$6.3b US firm Telesign breached GDPR, reputation-scoring half of the population of the planet with mobiles

A US-based fraud prevention company is in hot water over allegations it not only collected data from millions of EU citizens and processed it using automated tools without their knowledge, but that it did so in the United States, all in violation of the EU’s data protection rules.

The complaint was filed by Austrian privacy advocacy group noyb, helmed by lawyer Max Schrems, and it doesn’t pull any punches in its claims that TeleSign, through its former Belgian parent company BICS, secretly collected data on cellphone users around the world.

That data, noyb alleges, was fed into an automated system that generates “reputation scores” that TeleSign sells to its customers, which includes TikTok, Salesforce, Microsoft and AWS, among others, for verifying the identity of a person behind a phone number and preventing fraud.

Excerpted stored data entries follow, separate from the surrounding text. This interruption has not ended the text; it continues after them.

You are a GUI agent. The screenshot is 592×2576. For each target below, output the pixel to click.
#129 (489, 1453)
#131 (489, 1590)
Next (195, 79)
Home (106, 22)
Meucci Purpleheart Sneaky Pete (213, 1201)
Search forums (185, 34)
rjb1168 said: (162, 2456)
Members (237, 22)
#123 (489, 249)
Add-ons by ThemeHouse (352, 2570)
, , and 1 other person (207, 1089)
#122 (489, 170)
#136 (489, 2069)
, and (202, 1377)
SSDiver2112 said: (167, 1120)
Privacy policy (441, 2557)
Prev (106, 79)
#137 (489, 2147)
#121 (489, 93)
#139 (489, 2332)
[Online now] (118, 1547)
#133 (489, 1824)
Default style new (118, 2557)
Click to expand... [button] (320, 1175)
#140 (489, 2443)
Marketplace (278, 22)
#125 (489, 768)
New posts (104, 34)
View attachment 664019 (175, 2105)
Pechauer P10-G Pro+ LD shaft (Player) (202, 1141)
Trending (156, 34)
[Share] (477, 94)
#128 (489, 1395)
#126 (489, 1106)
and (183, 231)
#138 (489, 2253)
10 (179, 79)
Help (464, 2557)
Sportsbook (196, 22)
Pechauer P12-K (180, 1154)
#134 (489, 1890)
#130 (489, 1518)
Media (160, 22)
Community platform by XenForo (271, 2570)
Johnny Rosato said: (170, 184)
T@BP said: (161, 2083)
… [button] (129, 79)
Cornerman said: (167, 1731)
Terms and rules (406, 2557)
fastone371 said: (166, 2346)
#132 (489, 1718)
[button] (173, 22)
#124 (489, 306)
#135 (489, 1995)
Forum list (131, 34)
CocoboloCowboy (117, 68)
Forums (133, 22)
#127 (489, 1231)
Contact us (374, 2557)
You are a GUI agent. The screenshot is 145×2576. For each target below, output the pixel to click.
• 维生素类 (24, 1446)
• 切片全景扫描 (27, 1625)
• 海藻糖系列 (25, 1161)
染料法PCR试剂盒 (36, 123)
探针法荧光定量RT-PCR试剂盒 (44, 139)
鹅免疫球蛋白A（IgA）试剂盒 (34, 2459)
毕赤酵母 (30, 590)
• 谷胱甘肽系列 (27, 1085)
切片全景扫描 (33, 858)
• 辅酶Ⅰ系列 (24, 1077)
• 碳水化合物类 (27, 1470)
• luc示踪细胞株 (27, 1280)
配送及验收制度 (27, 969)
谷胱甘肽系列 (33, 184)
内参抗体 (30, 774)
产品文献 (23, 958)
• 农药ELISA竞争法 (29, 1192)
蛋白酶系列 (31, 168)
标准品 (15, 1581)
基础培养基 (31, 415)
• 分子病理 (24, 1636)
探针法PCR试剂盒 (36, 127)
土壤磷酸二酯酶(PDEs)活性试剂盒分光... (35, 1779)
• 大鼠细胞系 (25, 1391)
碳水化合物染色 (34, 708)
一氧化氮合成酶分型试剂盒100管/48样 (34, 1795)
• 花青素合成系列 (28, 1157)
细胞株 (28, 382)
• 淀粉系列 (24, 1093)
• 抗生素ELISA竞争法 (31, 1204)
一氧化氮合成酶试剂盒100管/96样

BICS, which acquired TeleSign in 2017, describes itself as “a global provider of international wholesale connectivity and interoperability services,” in essence operating as an interchange for various national cellular networks. Per noyb, BICS operates in more than 200 countries around the world and “gets detailed information (e.g. the regularity of completed calls, call duration, long-term inactivity, range activity, or successful incoming traffic) [on] about half of the worldwide mobile phone users.”

That data is regularly shared with TeleSign, noyb alleges, without any notification to the customers whose data is being collected and used.

[…]

In its complaint, an auto-translated English version of which was reviewed by The Register, noyb alleges that TeleSign is in violation of the GDPR’s provisions that ban use of automated profiling tools, as well as rules that require affirmative consent be given to process EU citizen’s data.

[…]

When BICS acquired TeleSign in 2017, it began to fall under the partial control of BICS’ parent company, Belgian telecom giant Proximus. Proximus held a partial stake in BICS, which Proximus spun off from its own operations in 1997.

In 2021, Proximus bought out BICS’ other shareholders, making it the sole owner of both the telecom interchange and TeleSign.

With that in mind, noyb is also leveling charges against Proximus and BICS. In its complaint, noyb said Proximus was asked by EU citizens from various countries to provide records of the data TeleSign processed, as is their right under Article 15 of the GDPR.

The complainants weren’t given the information they requested, says noyb, and claims what was handed over was simply a template copy of the EU’s standard contractual clause (SCC), which has been used by businesses transmitting data between the EU and US while the pair try to work out data transfer rules that Schrems won’t get struck down in court.

[…]

Noyb is seeking cessation of all data transfers from BICS to TeleSign, processing of said data, and is requesting deletion of all unlawfully transmitted data. It’s also asking for Belgian data protection authorities to fine Proximus, which noyb said could reach as high as €236 million ($257 million) – a mere 4 percent of Proximus’s global turnover.

[…]

Source: US firm ‘breached GDPR’ by reputation-scoring EU citizens • The Register

This firm is absolutely massive, yet it’s a smaller part of BICS and chances are that you’ve never ever heard of either of them!